Shares of S&P Smallcap Industrials Invesco ETF (PSCI) currently have a 14-day ADX of 22.49. The ADX was developed by J. Welles Wilder to help determine trend strength. Generally speaking, a rising ADX line means that an existing trend is gaining strength. The opposite would be the case for a falling ADX line. Many chart analysts believe that an ADX reading over 25 would suggest a strong trend.
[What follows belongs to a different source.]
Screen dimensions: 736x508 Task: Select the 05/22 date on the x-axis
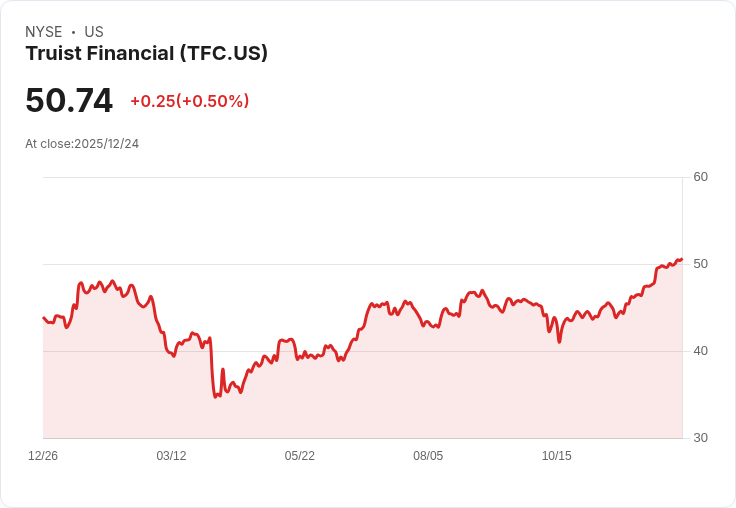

A reading under 20 would suggest no trend, and a reading from 20-25 would suggest that there is no clear trend signal.

S&P Smallcap Industrials Invesco ETF (PSCI)’s Williams Percent Range or 14 day Williams %R is sitting at -4.91. Typically, if the value heads above -20, the stock may be considered to be overbought. On the flip side, if the indicator goes under -80, this may signal that the stock is oversold. The RSI, or Relative Strength Index, is a commonly used technical momentum indicator that compares price movement over time. The RSI was created by J. Welles Wilder who was striving to measure whether or not a stock was overbought or oversold. The RSI may be useful for spotting abnormal price activity and volatility. The RSI oscillates on a scale from 0 to 100. The normal reading of a stock will fall in the range of 30 to 70. A reading over 70 would indicate that the stock is overbought, and possibly overvalued. A reading under 30 may indicate that the stock is oversold, and possibly undervalued. After a recent check, the 14-day RSI is currently at 62.71, the 7-day stands at 68.11, and the 3-day is sitting at 67.47.

Taking a look at another technical level, S&P Smallcap Industrials Invesco ETF (PSCI) presently has a 14-day Commodity Channel Index (CCI) of 97.79. Typically, the CCI oscillates above and below a zero line. Normal oscillations tend to stay in the range of -100 to +100. A CCI reading of +100 may represent overbought conditions, while readings near -100 may indicate oversold territory. Although the CCI indicator was developed for commodities, it has become a popular tool for equity evaluation as well. Moving average indicators are used widely for stock analysis. Many traders will use a combination of moving averages with different time frames to help review stock trend direction. One of the more popular combinations is to use the 50-day and 200-day moving averages. Investors may use the 200-day MA to help smooth out the data a get a clearer long-term picture. They may look to the 50-day or 20-day to get a better grasp of what is going on with the stock in the near-term. Presently, the 200-day moving average is at 65.91 and the 50-day is 64.27.

Individual investors may tend to become more bullish at market tops and more bearish at the bottoms. This goes against the buy low sell high mantra that is widely preached in the investing community. The two emotions that come into play here are greed and fear. Investors tend to get greedy when they see stocks flying to new highs. It can be very tempting to get in on a name that has been running hot for a time. On the other side of the coin, investors often get fearful when the market is tanking. The fear of losing becomes prevalent when this occurs, and investors may be tempted to sell like the rest. Although this goes against logic, many investors will still end up buying high and selling low.